In previous work on breast cancer, for which risk is often reduced in women who had a birth, we found a deficiency of fetal origin Mc.
VK Gadi, MD, PhD is carrying this work further to decipher mechanisms of protection in order to develop breast cancer preventative strategies.
Mc also has implications for infectious disease transmission and prevention. We previously studied Mc in selected infectious diseases, notably HIV and malaria.
Whitney Harrington, MD, PhD is continuing work on Mc in malaria.
In earlier work we studied Mc in pregnancy complications such as miscarriage and preeclampsia.

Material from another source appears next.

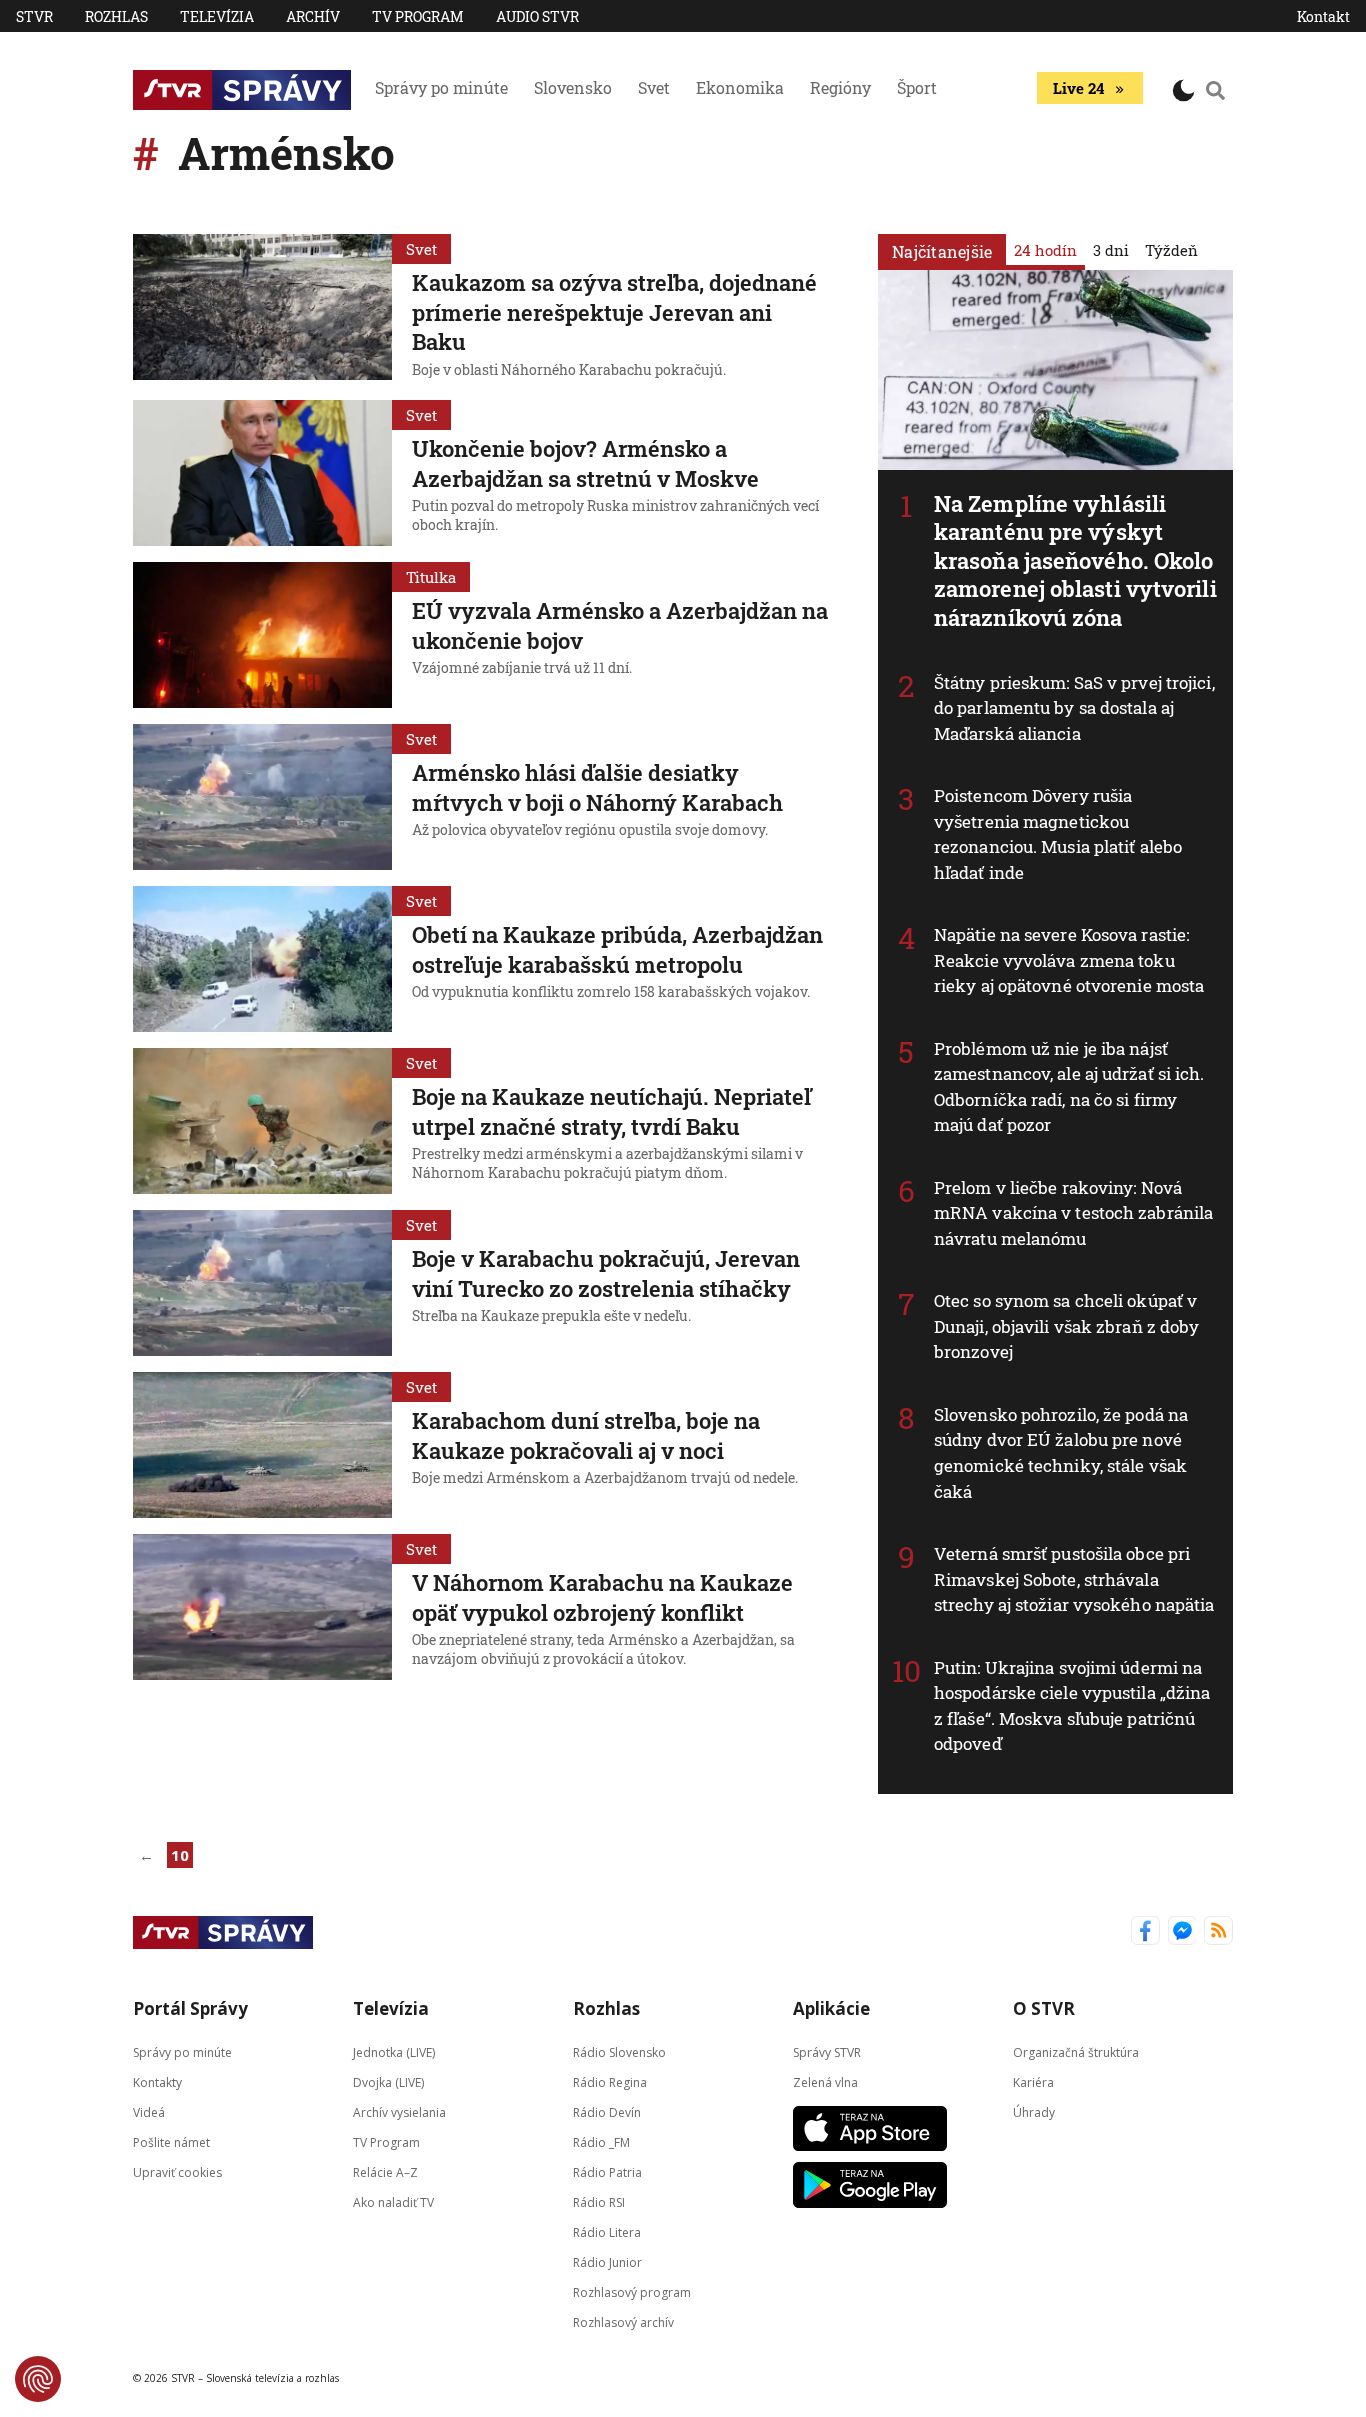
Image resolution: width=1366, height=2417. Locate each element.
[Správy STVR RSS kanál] (1218, 1932)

Hilary Gammill, MD is continuing work that investigates Mc in pregnancy complications.
In prior work we studied neonatal lupus and type 1 diabetes. In addition to circulating blood cells we found that Mc includes specialized body cells in tissue; Mc of maternal origin was present as cardiac muscle cells in neonatal lupus and as insulin-producing cells in the pancreas in type 1 diabetes.
These observations raise questions whether loss of tolerance to maternal cells could result in “autoimmune” disease, or alternatively, whether these cells are sometimes educational, or reparative for diseased tissues.
Anne Stevens, MD, PhD continues to work on Mc in pediatric lupus.